HUDUD
PENGERTIAN HUDUD
Hudud adalah bentuk jama’ dari kata had yang asal artinya sesuatu yang membatasi di antara dua benda. Menurut bahasa, kata had berarti al-man’u (cegahan) (Fiqhus Sunnah II: 302).
Adapun menurut syar’i, hudud adalah hukuman-hukuman kejahatan yang telah ditetapkan oleh syara’ untuk mencegah dari terjerumusnya seseorang kepada kejahatan yang sama (Manarus Sabil II: 360).
HUDUD SEBAGAI KAFARAH
Dari Ubadah bin Shamit r.a, ia bertutur: Kami pernah berada di dekat Nabi saw dalam salah satu majelis, Beliau bersabda, “Berjanji setialah kamu kepadaku, bahwa kamu tidak akan mempersekutukan Allah dengan sesuatu apa pun, tidak akan mencuri dan tidak (pula) akan berzina.” Kemudian Beliau membaca seluruh ayat ini. Lanjut Beliau, “Maka barangsiapa di antara kamu yang menepati janjinya, niscaya Allah akan memberikannya pahala. Tetapi siapa saja yang melanggar sesuatu darinya, lalu diberi hukuman maka hukuman itu adalah sebagai kafarah (penghapus dosanya), dan barangsiapa yang melanggar sesuatu darinya lalu ditutupi olah Allah kesalahannya (tidak dihukum), maka terserah kepada Allah; Kalau Dia menghendaki diampuni-Nya kesalahan orang itu dan kalau Dia menghendaki disiksa-Nya.” (Muttafaqun ’alaih: Fathul Bari I: 64 no: 18, Muslim III: 1333 no: 1709 dan Nasa’i VII: 148).
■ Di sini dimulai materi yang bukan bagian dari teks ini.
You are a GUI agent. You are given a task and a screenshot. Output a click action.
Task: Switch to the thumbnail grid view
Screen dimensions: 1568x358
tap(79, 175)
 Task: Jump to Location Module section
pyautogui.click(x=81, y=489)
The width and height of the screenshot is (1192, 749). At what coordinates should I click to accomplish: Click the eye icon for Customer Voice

PIHAK YANG BERWENANG MELAKSANAKAN HUDUD
Tak ada yang berwenang menegakkan hudud, kecuali imam, kepala negara, atau wakilnya (aparat pemerintah yang mendapat tugas darinya). Sebab, di masa nabi saw, Beliaulah yang melaksanakannya, demikian pula para Khalifahnya sepeninggal Beliau. Rasulullah saw pernah juga mengutus Unais r.a untuk melaksanakan hukum rajam, sebagaimana dalam sabdanya saw:
“Wahai Unais, berangkatlah menemui isteri orang itu, jika ia mengaku (berzina), maka rajamlah!” (Hadis ini akan dimuat kembali dalam kisah yang akan segera dikemukakan)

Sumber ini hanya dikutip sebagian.